→ **TASK DATA**
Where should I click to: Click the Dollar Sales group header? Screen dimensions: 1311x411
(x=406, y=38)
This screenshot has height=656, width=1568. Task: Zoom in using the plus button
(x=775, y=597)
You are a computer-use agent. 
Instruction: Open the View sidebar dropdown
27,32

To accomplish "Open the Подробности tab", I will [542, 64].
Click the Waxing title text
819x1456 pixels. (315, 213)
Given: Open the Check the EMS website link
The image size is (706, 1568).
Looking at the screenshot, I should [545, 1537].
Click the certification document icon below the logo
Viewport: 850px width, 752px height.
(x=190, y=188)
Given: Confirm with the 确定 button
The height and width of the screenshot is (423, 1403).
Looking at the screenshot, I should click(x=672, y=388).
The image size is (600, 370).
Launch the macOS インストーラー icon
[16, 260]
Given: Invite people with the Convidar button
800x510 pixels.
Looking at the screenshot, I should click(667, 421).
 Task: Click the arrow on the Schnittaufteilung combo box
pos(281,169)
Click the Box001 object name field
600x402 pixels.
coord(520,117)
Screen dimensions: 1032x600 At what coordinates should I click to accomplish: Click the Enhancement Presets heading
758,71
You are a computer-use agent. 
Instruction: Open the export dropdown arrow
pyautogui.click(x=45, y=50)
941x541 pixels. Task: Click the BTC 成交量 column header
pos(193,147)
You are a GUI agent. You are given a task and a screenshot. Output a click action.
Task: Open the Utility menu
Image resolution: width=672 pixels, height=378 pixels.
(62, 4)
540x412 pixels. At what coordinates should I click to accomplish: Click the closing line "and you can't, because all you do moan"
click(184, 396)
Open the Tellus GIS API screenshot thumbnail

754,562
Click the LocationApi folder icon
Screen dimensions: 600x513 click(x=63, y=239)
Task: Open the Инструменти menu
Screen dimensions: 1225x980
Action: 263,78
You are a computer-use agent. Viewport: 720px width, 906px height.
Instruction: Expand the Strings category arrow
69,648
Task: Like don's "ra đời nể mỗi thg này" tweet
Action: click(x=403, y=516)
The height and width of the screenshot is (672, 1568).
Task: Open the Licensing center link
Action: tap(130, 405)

→ **WHAT THE EXERCISE ASKS**
Produce verbatim the lines starting at the one with "You are a GUI" and ending at the last line of the material, both ends included. Add no other line.

→ **TASK RESPONSE**
You are a GUI agent. You are given a task and a screenshot. Output a click action.
Task: Open the Utility menu
Image resolution: width=672 pixels, height=378 pixels.
(62, 4)
540x412 pixels. At what coordinates should I click to accomplish: Click the closing line "and you can't, because all you do moan"
click(184, 396)
Open the Tellus GIS API screenshot thumbnail

754,562
Click the LocationApi folder icon
Screen dimensions: 600x513 click(x=63, y=239)
Task: Open the Инструменти menu
Screen dimensions: 1225x980
Action: 263,78
You are a computer-use agent. Viewport: 720px width, 906px height.
Instruction: Expand the Strings category arrow
69,648
Task: Like don's "ra đời nể mỗi thg này" tweet
Action: click(x=403, y=516)
The height and width of the screenshot is (672, 1568).
Task: Open the Licensing center link
Action: tap(130, 405)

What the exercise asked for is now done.